3

We have a Java application which is acting as a server. Client applications (written in C#) are communicating with it using ZeroMQ. We are (mostly) following the Lazy Pirate pattern.

The server has a Router socket, implemented as follows (using JeroMQ):

ZContext context = new ZContext();
Socket socket = context.createSocket(ZMQ.ROUTER);
socket.bind("tcp://*:5555");

The clients connect and send messages like this:

ZContext context = ZContext.Create();
ZSocket socket = ZSocket.Create(context, ZSocketType.REQ);
socket.Identity = Encoding.UTF8.GetBytes("Some identity");
socket.Connect("tcp://my_host:5555");
socket.Send(new ZFrame("request data"));

We have experienced lost messages when multiple clients are sending messages at the same time. With a single client, there doesn't appear to be any problem.

Are we implementing this the right way for a multiple-client-single-server setup?

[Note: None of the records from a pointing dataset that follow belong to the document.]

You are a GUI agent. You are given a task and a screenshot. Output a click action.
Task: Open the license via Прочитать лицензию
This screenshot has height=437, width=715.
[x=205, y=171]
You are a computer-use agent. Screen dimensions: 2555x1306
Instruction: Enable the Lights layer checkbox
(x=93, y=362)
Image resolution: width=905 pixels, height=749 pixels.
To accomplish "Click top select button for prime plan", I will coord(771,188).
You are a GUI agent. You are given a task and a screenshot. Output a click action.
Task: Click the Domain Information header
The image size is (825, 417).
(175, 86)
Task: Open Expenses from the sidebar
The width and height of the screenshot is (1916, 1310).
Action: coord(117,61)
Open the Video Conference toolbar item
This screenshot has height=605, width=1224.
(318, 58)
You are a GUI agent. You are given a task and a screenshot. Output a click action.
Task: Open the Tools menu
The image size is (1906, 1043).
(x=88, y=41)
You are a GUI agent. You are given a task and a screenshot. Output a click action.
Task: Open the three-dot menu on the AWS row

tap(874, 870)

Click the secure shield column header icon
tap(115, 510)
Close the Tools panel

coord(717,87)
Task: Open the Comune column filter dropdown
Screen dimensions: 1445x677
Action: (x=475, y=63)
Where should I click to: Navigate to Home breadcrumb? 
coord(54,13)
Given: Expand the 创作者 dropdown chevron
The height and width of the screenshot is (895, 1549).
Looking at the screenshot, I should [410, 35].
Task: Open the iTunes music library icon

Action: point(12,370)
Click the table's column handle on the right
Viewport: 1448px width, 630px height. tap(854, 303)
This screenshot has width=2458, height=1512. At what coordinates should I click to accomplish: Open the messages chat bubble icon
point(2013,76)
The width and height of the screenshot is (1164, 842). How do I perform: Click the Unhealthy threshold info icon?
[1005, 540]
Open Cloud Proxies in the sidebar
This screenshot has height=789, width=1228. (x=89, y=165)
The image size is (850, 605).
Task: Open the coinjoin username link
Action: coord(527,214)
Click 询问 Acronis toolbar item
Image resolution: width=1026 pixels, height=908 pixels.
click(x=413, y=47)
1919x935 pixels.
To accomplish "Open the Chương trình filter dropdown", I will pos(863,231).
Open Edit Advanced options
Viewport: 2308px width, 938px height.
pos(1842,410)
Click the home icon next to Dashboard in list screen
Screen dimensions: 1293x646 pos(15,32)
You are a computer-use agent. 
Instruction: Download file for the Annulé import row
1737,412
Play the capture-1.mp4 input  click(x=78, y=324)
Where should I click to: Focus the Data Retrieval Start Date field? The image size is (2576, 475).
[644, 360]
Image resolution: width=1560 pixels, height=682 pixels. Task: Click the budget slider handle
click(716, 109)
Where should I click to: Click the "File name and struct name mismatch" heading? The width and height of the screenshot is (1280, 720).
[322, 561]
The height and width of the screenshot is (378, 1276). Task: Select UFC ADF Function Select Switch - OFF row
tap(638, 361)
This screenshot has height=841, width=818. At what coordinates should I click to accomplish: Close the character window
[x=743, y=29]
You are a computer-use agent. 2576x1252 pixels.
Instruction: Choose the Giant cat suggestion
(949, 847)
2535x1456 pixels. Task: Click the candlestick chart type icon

Update: Example client and server exhibiting this behaviour:

Server:

import org.zeromq.ZContext;
import org.zeromq.ZMQ;
import org.zeromq.ZMQ.PollItem;
import org.zeromq.ZMQ.Poller;
import org.zeromq.ZMQ.Socket;
import org.zeromq.ZMsg;

public class SimpleServer
{
    public static void main(String[] args) throws InterruptedException
    {
        ZContext context = new ZContext();
        Socket socket = context.createSocket(ZMQ.ROUTER);
        socket.setRouterMandatory(true);
        socket.bind("tcp://*:5559");

        PollItem pollItem = new PollItem(socket, Poller.POLLIN);

        int messagesReceived = 0;
        int pollCount = 0;

        while ((pollCount = ZMQ.poll(new PollItem[]{pollItem}, 3000)) > -1)
        {
            messagesReceived += pollCount;

            for (int i = 0 ; i < pollCount ; i++)
            {
                ZMsg msg = ZMsg.recvMsg(socket);
                System.out.println(String.format("Received message: %s. Total messages received: %d", msg, messagesReceived));
            }

            if (pollCount == 0)
            {
                System.out.println(String.format("No messages on socket. Total messages received: %d", messagesReceived));
            }
        }
    }
}

Client:

using NetMQ;
using System;
using System.Text;

namespace SimpleClient
{
    class Program
    {
        static byte[] identity = Encoding.UTF8.GetBytes("id" + DateTime.UtcNow.Ticks);

        static void Main(string[] args)
        {
            for (int i = 0; i < 100; i++)
            {
                SendMessage();
            }
        }

        private static void SendMessage()
        {
            using (NetMQContext context = NetMQContext.Create())
            {
                using (NetMQSocket socket = context.CreateRequestSocket())
                {
                    socket.Options.Identity = identity;
                    socket.Connect("tcp://localhost:5559");
                    socket.Send(Encoding.UTF8.GetBytes("hello!"));
                }
            }
        }
    }
}

If I run the server and a single client, I can see all my 100 messages arrive. If I run, say, 5 clients simultaneously, I only get around 200 -> 300 messages arrive, instead of the full 500. As an aside, it appears that closing the socket in the client is somehow stopping the router socket on the server from receiving messages briefly, although this is just a theory.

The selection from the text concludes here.